SINGAPORE - Catching a rarely seen shovelnose ray was a dream come true for two fishing enthusiasts.
But they were even happier when they let the critically endangered ray get away.
On Sunday night (Jan 16) at Bedok Jetty, Mr Teo Xue Shen and Mr Ho Song Thye reeled in the fish, which is sighted about six to 10 times a year along the Singapore coastline.
Said Mr Teo: "We've been discussing this catch for at least six years and it was honestly by luck that we caught it."
Mr Ho added: "At first, we thought it was a stingray because of the movement of the fish."
Rather than feeling elated after recognising their 1.8m-long dream catch, the 23-year-olds grew worried about injuring the Singapore native over the 6½ minutes that they took to haul it in.
Said Mr Teo, a third year environmental studies student at the National University of Singapore: "We were more preoccupied with getting the fish back in the water because we didn't want to hurt it any more than necessary to get it up and remove the hook."
Despite the ray being prized as a delicacy known as "shark head", they did not hesitate to release the ray (Rhynchobatus australiae) weighing about 25kg, because of its critically endangered status.
Their ethos of marine conservation dates back to 2019, they said, based on research about sustainable fishing practices for their YouTube channel Jives Fishing.
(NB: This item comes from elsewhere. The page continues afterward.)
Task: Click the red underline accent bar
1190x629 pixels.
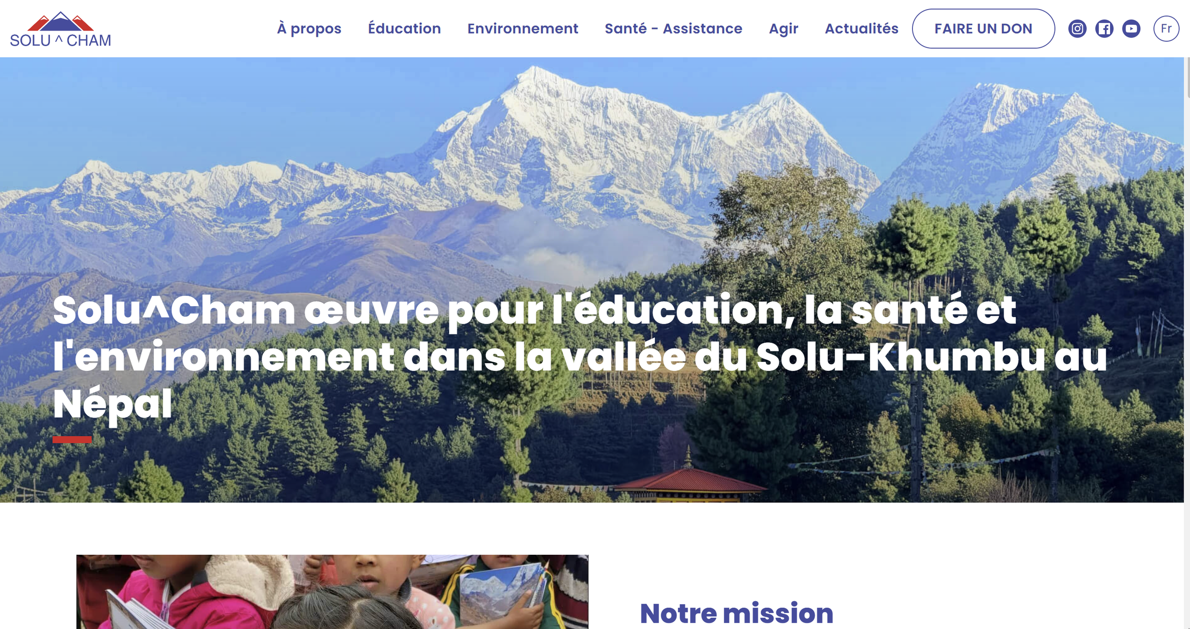Action: tap(72, 439)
To date, the channel has more than 5,800 subscribers.
Said Mr Ho, who is in the same course as Mr Teo: "We want to encourage people to release endangered, juvenile and undersized fishes to allow future generations to experience the same kind of fishing that we do. I feel that it is selfish if we don't preserve what we have for our kids and grandkids, so I think it is important for us not to be tempted by short-term rewards."
A spokesman for conservation group Marine Stewards said that on average, shovelnose rays are known to mature at about 1.5m so the fish that the duo caught is likely to be an adult.
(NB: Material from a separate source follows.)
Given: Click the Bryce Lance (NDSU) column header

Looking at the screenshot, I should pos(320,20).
Their release of the ray comes after the non-profit organisation introduced sustainable fishing guidelines in 2020 to reduce the impact of recreational fishing on marine life. Anglers are urged to, for instance, release juvenile fish back into the water and avoid taking critically endangered species.
The spokesman said: "It is heartening to see a younger generation of fishermen understand that their actions impact the sustainability of marine resources for future generations."
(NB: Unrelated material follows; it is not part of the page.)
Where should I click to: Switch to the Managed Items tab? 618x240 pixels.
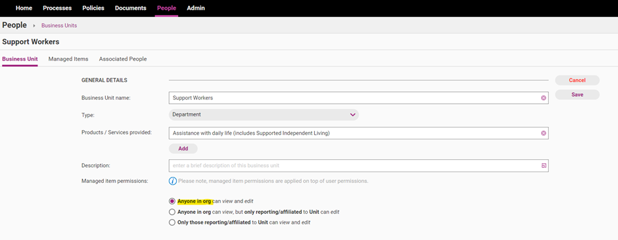point(68,59)
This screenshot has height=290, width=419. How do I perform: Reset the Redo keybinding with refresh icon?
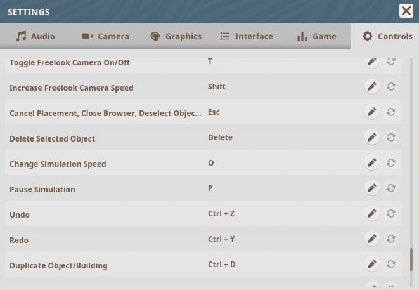pyautogui.click(x=391, y=239)
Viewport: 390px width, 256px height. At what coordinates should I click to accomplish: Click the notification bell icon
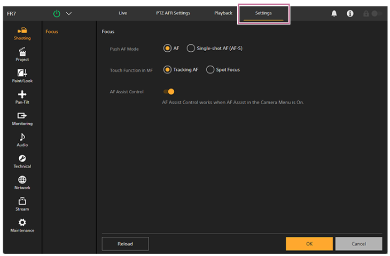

Since August 2019, protection of shovelnose rays, also known as bottlenose wedgefish, has had more regulatory teeth after the species was added to Appendix II of the Convention on International Trade in Endangered Species of Wild Fauna and Flora (Cites).
This means that its sale has to be controlled.
Singapore is a signatory to Cites, which is implemented and enforced here by the National Parks Board.
According to the Cites website, an export permit for Appendix II species will be issued only if the specimen has been legally obtained, and if the export will not be detrimental to the survival of the species.
Fishing is also not allowed at the Sisters' Islands Marine Park, Sungei Buloh Wetland Reserve, Labrador Nature Reserve rocky shore, Chek Jawa wetlands, and the waters around Coney Island Park.
Offenders can be fined up to $50,000 for fishing in these nature reserves.
Cites regulations, however, do not ban the trade of the species if it is sold in the local market, or govern the fishing of the shovelnose ray in domestic waters.